Rezension
Pearl Jam
Pearl Jam
Highlights: Life Wasted // Gone // Army Reserve // Come Back
Genre: Rock
Sounds Like: Soundgarden // Alice In Chains // Temple Of The Dog
VÖ: 28.04.2006
Je weiter wir uns von den 90ern entfernen, desto heftiger wird es zu Generationskonflikten kommen, wenn man über neue Pearl Jam Alben diskutiert. Für viele Mitzwanziger sind die Fünf aus Seattle nach wie vor Jugendhelden und demzufolge unantastbar. Auch der Autor dieser Zeilen gehört da zweifellos dazu. Für andere ist das einfach nur langweilige Rockmusik ohne Spannungsmomente. Es ist schwierig das Besondere an Pearl Jam zu erklären. Schließlich hat sich eine ganze Reihe von Bands an dem Sound von Eddie Vedder und Co orientiert. Nehmen wir nur einmal Creed und Nickelback. Beide spielten und spielen ähnlichen Alternative Rock und trotzdem können wir sie nicht ausstehen. Ja, eigentlich finden wir die sogar zum Kotzen. Ganz schön paradox oder? Vielleicht verstehen einige Zweifler das Phänomen Pearl Jam ja besser, wenn sie dem neuesten Werk viel Zeit und Luft zur Entfaltung geben.
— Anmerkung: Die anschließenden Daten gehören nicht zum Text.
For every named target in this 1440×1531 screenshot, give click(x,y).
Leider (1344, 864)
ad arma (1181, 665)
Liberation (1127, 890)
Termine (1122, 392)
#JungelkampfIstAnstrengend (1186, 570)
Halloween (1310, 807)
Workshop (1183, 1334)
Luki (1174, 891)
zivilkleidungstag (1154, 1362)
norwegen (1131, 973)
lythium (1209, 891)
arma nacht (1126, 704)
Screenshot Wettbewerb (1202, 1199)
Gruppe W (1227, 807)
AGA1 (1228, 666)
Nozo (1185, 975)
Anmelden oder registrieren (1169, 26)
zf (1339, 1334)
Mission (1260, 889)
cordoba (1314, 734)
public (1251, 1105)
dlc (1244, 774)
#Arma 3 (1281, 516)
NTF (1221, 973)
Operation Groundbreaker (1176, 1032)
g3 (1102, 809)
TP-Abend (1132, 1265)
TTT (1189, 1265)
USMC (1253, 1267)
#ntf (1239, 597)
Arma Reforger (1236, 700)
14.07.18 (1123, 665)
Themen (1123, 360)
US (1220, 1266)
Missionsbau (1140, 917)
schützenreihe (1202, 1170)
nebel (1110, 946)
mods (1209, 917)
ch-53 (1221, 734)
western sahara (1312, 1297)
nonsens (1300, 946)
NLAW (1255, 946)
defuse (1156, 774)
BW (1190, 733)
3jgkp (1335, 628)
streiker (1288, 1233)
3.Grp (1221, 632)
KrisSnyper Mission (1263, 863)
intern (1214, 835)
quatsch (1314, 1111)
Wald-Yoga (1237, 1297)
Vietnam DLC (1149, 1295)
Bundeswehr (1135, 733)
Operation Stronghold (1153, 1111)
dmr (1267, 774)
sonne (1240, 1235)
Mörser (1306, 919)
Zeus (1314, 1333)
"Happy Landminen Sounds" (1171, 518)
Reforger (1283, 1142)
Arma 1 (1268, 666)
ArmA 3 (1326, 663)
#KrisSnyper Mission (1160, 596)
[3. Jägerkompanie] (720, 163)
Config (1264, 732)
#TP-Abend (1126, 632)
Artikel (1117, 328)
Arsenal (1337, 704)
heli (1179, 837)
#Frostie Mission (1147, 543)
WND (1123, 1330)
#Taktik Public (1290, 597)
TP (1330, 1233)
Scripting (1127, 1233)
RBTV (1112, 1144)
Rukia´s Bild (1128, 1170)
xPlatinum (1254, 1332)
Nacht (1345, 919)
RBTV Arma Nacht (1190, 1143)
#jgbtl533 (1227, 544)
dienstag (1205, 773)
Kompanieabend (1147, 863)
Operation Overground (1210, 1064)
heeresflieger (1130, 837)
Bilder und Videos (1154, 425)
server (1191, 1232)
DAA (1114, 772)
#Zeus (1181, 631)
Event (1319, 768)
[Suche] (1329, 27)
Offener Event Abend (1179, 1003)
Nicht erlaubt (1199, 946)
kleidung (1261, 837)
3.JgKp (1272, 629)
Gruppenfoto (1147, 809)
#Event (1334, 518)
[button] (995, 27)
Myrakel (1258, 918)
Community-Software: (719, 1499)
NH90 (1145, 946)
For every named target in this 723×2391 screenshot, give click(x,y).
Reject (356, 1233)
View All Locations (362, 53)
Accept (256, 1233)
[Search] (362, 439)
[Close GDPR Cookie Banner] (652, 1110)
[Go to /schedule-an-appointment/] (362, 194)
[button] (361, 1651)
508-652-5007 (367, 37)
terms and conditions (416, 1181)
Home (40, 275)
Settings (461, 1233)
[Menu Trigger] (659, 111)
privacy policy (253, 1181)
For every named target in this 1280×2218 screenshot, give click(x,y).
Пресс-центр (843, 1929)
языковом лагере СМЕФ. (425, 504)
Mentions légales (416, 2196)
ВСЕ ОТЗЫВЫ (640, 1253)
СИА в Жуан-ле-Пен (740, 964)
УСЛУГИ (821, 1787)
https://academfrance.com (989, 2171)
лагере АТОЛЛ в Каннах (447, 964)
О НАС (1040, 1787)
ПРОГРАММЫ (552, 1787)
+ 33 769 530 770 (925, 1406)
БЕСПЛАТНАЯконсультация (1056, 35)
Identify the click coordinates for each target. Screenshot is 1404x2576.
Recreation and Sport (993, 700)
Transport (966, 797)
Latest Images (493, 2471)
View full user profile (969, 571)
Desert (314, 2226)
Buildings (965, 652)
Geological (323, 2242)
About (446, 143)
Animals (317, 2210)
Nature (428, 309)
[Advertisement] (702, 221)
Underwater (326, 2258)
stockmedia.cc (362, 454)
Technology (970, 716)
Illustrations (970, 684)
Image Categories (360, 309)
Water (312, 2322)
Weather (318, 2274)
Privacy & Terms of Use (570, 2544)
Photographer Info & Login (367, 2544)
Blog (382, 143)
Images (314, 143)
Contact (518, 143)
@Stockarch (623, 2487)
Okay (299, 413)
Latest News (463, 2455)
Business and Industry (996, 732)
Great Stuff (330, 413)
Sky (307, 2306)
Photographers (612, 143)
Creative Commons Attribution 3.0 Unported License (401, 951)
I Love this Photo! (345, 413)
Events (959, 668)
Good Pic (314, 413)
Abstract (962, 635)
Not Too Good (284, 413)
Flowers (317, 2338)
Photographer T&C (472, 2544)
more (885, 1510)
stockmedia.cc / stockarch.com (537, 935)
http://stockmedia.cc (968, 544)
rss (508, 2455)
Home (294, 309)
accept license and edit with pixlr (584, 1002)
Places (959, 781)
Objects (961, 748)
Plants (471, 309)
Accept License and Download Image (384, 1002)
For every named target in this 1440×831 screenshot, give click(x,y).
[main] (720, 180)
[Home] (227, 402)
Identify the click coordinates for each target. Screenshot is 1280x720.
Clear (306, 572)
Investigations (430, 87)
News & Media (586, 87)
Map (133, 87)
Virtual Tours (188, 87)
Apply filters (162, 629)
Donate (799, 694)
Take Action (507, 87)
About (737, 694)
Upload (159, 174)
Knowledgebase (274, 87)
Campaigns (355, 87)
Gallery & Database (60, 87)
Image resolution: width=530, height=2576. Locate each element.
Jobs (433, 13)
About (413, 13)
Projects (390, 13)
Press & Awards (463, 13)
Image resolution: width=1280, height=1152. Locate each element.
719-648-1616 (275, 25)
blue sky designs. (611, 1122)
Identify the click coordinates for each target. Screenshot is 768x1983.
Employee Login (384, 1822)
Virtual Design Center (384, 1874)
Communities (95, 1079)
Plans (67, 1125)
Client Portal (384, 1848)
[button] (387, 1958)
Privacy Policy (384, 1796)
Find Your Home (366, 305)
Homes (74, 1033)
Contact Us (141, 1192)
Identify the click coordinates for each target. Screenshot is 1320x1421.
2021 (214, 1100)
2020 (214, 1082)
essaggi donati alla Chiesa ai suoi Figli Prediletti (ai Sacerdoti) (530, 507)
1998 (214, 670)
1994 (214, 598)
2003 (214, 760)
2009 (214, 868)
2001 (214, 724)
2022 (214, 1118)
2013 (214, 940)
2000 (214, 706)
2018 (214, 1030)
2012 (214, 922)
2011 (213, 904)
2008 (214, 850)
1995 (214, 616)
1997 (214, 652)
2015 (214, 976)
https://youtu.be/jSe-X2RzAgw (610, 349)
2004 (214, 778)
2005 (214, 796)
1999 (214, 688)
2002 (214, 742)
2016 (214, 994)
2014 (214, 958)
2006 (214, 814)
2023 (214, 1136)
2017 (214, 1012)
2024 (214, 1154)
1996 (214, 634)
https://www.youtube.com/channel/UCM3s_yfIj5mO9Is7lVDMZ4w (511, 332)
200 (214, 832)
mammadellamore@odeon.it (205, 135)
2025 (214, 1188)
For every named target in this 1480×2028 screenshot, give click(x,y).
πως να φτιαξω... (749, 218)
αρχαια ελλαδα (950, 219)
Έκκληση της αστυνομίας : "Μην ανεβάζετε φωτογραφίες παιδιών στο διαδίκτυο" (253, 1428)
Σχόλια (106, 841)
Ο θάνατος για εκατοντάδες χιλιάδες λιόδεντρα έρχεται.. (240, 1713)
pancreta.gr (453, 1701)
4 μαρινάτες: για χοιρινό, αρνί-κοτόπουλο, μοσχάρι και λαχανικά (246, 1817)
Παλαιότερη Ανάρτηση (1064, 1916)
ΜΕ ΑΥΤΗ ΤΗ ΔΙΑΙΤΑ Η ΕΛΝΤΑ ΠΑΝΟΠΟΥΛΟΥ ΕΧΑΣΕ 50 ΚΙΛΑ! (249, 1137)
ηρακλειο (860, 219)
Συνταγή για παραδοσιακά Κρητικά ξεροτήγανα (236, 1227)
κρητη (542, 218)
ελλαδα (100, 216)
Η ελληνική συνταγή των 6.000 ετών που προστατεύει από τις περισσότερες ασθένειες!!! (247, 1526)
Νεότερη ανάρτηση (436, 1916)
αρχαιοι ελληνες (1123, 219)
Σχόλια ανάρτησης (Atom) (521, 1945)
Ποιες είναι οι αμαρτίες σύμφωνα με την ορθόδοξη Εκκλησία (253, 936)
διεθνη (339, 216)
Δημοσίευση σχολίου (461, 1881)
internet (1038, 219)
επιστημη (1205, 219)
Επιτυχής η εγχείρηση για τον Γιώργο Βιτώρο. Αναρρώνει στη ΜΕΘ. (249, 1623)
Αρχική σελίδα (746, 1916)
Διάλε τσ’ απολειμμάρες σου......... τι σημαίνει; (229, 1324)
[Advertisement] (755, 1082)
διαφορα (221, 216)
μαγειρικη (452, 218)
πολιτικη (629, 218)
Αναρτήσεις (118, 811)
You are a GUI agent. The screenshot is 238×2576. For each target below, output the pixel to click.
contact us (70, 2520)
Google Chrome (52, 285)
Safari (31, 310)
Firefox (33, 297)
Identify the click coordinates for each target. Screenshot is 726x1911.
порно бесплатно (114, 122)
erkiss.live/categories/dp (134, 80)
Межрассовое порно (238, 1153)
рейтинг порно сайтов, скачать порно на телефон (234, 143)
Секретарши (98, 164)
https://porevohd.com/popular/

Denn das war schon immer so! Mit Ausnahme von vielleicht „Ten“ ging keines der Nachfolgealben direkt ins Ohr. Oftmals musste man sich die Musik regelrecht erarbeiten. Manche mögen das auch schönhören nennen, doch dafür waren allein die Texte und Stimme Eddie Vedder´s zu fesselnd. Klar ist da eine Menge Pathos im Spiel, aber der Unterschied zu den Scott Stapps und Ed Kowalczyks dieser Welt ist: Genau den nimmt man ihm ab! Man gibt sich der Musik hin, suhlt sich in Emotionen und herrgott ja, man zündet als Fan vielleicht sogar täglich eine Kerze am hauseigenen Bandaltar an. Pearl Jam sind true und viele andere sind es nicht. Was für eine blöde Phrase, aber selten war sie so treffend.
Das neue Album hat man kurzerhand selbstbetitelt. Häufig ein Zeichen für eine Stiländerung, oder ein unmittelbares Ende einer Band. Hier dürfte aber beides nicht zutreffend sein. Das eine Band, die so lange im Haifischbecken der Musikindustrie überlebt, ja sich sogar dem Mainstream verweigert hat, sich plötzlich auflöst ist unwahrscheinlich. Und mit ihrem neuesten Wurf legen Pearl Jam ein regelrecht für sie typisches Album ab, das höchstens als Schnittmenge aus ihren bisherigen Werken interpretiert werden kann.
Krachend wird mit „Life Wasted“ begonnen. „I faced it, a life wasted. I´m never going back again.” Nach vorne zeigt der Blick und in die selbige Richtung gehen auch viele Songs der ersten Albumhälfte. Während die Single „World Wide Suicide“ den knochentrockenen Footstomper gibt, legt „Comatose“ noch mal eine ordentliche Schippe obendrauf. Auch mit über 40 haben die Herren also noch mächtig viel Punk im Blut. Ein keifender Vedder lässt erahnen, wie sehr er mit den letzten Wahlergebnissen zufrieden war. Doch keine Angst, dies ist keine Protestplatte! Das wäre trotz des politischen Engagements der Band ganz schön ausgelutscht gewesen. Stattdessen besinnt man sich auf das, was man am besten kann. Hymnen schreiben. Und davon finden sich wieder mehr als genug.
Songs wie „Marker In The Sand“ und „Unemployable“ sind nur die Zeit bis zur nächsten Tour von der eigenen Liveunsterblichkeit entfernt. Da werden es einige Hausnummern schwer haben im Programm zu bleiben. Vor allem, wenn noch so umwerfende (Halb)Balladen hinzukommen, wie man sie von Pearl Jam seit jeher gewohnt ist. Diese heißen hier „Gone“, „Come Back“ und „Inside Job“. Ganz unpolitisch bleibt man dann aber doch nicht. „Army Reserve“ ist nicht nur eines der absoluten Highlights des achten Studioalbums, sondern es prangert auch den Irak Krieg an. Zusammenfassend gesehen also nichts neues bei Pearl Jam. Viele neue Fans wird man sicherlich nicht dazu gewinnen, aber das hat die Band auch nicht mehr nötig. Den Druck sich selbst neu zu erfinden hat man schon vor Jahren abgeschüttelt. Wer kann das schon von sich behaupten?